Let us test this on a simple NN which is essentially the same as the CPH model.


In [None]:
# This NN essentially computes the same as the CoxPH model
# i.e. xw = self.x@w = x1w1 + x2w2 + x3w3 + x4w4 + ... + xnw_n
# This is computed in the forward pass
# We call it linear because it is a linear model, i.e. it is a linear combination of the covariates
# and does not have any hidden layers, thus not capturing any non-linear relationships.
class FixedWeightLinear(torch.nn.Module):
    """Simple NN with no hidden layers that simply computes the dot product of the input and the weights.
    This is essentially the same as the CoxPH model.
    We do not train this model, we simply use it to compute the predicted risk for each individual in the dataset.
    """
    
    def __init__(self, weights):
        """Initializes the FWL model.

        Args:
            weights (torch.Tensor): Weights to use for the dot product.
        """
        super(FixedWeightLinear, self).__init__()
        # Initialize the weights as a torch.nn.Parameter
        self.weights = torch.nn.Parameter(weights.clone().detach().requires_grad_(True))

    def forward(self, x):
        """Simply multiply the weights by the input.

        Args:
            x (array): List of covariates for a single individual.

        Returns:
            float: Predicted risk.
        """
        return torch.matmul(x, self.weights)
    
# Initialize the FWL model with the learned coefficients
rossi_fwl = FixedWeightLinear(rossi_net.coefficients)

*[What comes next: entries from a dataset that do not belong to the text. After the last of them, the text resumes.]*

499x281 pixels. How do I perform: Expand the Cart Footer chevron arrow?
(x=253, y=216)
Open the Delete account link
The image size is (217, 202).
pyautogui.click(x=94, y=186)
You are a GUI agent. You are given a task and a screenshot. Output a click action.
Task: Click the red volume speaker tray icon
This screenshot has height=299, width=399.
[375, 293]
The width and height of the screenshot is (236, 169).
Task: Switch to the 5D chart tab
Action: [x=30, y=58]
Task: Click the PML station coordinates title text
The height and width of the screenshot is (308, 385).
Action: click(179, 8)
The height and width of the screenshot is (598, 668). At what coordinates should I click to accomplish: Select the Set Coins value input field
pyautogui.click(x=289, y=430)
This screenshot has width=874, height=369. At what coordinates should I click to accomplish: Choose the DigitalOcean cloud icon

# Compute the c-statistic using the FWL model
print("FWL Rossi Score:", get_concordance_statistic_nn(rossi, 'arrest', 'week', rossi_fwl))

: 

We achieeve the same c-statistic. As we have seen we have been able to reproduce coefficients and the c-statistic scores, we have everything needed to begin building NNs.

## Neural Network Exploration

First, we will begin by adapting the `FixedWeightLinear` model so that we may use random weights. We will need to be able to train the model with random weights, and then use the optimizer to find the best weights.


In [None]:
# This class lets us use random weights for each feature
class VariableWeightLinear(FixedWeightLinear):
    """Simple NN with no hidden layers that simply computes the dot product of the input and the weights.
    However, the weights are randomly initialized and then trained using gradient descent."""
    
    def __init__(self, n):
        """Initializes the VWL model.

        Args:
            n (int): Number of features in the dataset.
        """
        # Randomise weights
        torch.manual_seed(42)
        weights = torch.nn.Parameter(torch.randn(n, requires_grad=True, dtype=torch.float))
        super(VariableWeightLinear, self).__init__(weights)
        # Print these initial weights
        print("Initial VWL", self.weights)

    def forward(self, x):
        """Simply multiply the weights by the input.

        Args:
            x (array): List of covariates for a single individual.

        Returns:
            float: Predicted risk.
        """
        # Again, simply multiply the weights by the input
        return torch.matmul(x, self.weights)
    
# Initialize the VariableWeightLinear model
n_covariates = len([x for x in rossi.columns if x != 'arrest' and x != 'week'])
rossi_vwl = VariableWeightLinear(n_covariates)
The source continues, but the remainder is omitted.